Task instructions:
Each line below should be written out again without any change.

::: Materials provided

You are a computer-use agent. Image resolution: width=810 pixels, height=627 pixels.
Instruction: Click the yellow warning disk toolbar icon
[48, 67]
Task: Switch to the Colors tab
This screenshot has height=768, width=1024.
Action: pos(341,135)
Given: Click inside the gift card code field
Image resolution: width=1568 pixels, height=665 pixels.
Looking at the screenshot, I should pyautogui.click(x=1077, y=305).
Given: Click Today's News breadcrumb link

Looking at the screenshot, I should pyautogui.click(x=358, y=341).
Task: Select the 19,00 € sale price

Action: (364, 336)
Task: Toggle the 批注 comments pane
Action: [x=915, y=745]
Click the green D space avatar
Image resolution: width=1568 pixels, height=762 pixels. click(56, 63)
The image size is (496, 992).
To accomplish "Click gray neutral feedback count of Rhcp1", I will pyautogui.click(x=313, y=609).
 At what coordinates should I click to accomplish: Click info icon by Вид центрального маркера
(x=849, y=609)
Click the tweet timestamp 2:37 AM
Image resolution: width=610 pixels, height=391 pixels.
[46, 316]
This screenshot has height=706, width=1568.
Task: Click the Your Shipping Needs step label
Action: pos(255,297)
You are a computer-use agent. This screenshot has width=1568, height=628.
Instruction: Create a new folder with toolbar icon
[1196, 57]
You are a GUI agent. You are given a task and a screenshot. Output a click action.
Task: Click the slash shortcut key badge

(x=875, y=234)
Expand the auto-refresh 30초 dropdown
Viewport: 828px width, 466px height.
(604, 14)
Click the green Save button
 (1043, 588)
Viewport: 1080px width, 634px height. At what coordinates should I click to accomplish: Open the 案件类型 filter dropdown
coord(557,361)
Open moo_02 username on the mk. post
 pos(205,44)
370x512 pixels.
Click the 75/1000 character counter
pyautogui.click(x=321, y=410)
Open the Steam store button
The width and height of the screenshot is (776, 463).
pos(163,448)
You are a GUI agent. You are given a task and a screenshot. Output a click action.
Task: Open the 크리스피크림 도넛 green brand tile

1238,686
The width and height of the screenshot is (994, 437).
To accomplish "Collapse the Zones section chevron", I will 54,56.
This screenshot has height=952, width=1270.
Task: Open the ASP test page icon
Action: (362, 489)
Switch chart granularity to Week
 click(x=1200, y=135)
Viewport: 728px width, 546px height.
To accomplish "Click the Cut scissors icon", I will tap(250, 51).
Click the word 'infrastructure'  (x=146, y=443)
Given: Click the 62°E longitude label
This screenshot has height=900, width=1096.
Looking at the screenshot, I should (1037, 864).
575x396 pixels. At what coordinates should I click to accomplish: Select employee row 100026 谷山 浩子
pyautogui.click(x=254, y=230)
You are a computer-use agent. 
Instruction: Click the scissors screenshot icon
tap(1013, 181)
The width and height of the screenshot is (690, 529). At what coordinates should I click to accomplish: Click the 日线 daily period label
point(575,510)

::::::

Solution to this exercise:
You are a computer-use agent. Image resolution: width=810 pixels, height=627 pixels.
Instruction: Click the yellow warning disk toolbar icon
[48, 67]
Task: Switch to the Colors tab
This screenshot has height=768, width=1024.
Action: pos(341,135)
Given: Click inside the gift card code field
Image resolution: width=1568 pixels, height=665 pixels.
Looking at the screenshot, I should pyautogui.click(x=1077, y=305).
Given: Click Today's News breadcrumb link

Looking at the screenshot, I should pyautogui.click(x=358, y=341).
Task: Select the 19,00 € sale price

Action: (364, 336)
Task: Toggle the 批注 comments pane
Action: [x=915, y=745]
Click the green D space avatar
Image resolution: width=1568 pixels, height=762 pixels. click(56, 63)
The image size is (496, 992).
To accomplish "Click gray neutral feedback count of Rhcp1", I will pyautogui.click(x=313, y=609).
 At what coordinates should I click to accomplish: Click info icon by Вид центрального маркера
(x=849, y=609)
Click the tweet timestamp 2:37 AM
Image resolution: width=610 pixels, height=391 pixels.
[46, 316]
This screenshot has height=706, width=1568.
Task: Click the Your Shipping Needs step label
Action: pos(255,297)
You are a computer-use agent. This screenshot has width=1568, height=628.
Instruction: Create a new folder with toolbar icon
[1196, 57]
You are a GUI agent. You are given a task and a screenshot. Output a click action.
Task: Click the slash shortcut key badge

(x=875, y=234)
Expand the auto-refresh 30초 dropdown
Viewport: 828px width, 466px height.
(604, 14)
Click the green Save button
 (1043, 588)
Viewport: 1080px width, 634px height. At what coordinates should I click to accomplish: Open the 案件类型 filter dropdown
coord(557,361)
Open moo_02 username on the mk. post
 pos(205,44)
370x512 pixels.
Click the 75/1000 character counter
pyautogui.click(x=321, y=410)
Open the Steam store button
The width and height of the screenshot is (776, 463).
pos(163,448)
You are a GUI agent. You are given a task and a screenshot. Output a click action.
Task: Open the 크리스피크림 도넛 green brand tile

1238,686
The width and height of the screenshot is (994, 437).
To accomplish "Collapse the Zones section chevron", I will 54,56.
This screenshot has height=952, width=1270.
Task: Open the ASP test page icon
Action: (362, 489)
Switch chart granularity to Week
 click(x=1200, y=135)
Viewport: 728px width, 546px height.
To accomplish "Click the Cut scissors icon", I will tap(250, 51).
Click the word 'infrastructure'  (x=146, y=443)
Given: Click the 62°E longitude label
This screenshot has height=900, width=1096.
Looking at the screenshot, I should (1037, 864).
575x396 pixels. At what coordinates should I click to accomplish: Select employee row 100026 谷山 浩子
pyautogui.click(x=254, y=230)
You are a computer-use agent. 
Instruction: Click the scissors screenshot icon
tap(1013, 181)
The width and height of the screenshot is (690, 529). At what coordinates should I click to accomplish: Click the 日线 daily period label
point(575,510)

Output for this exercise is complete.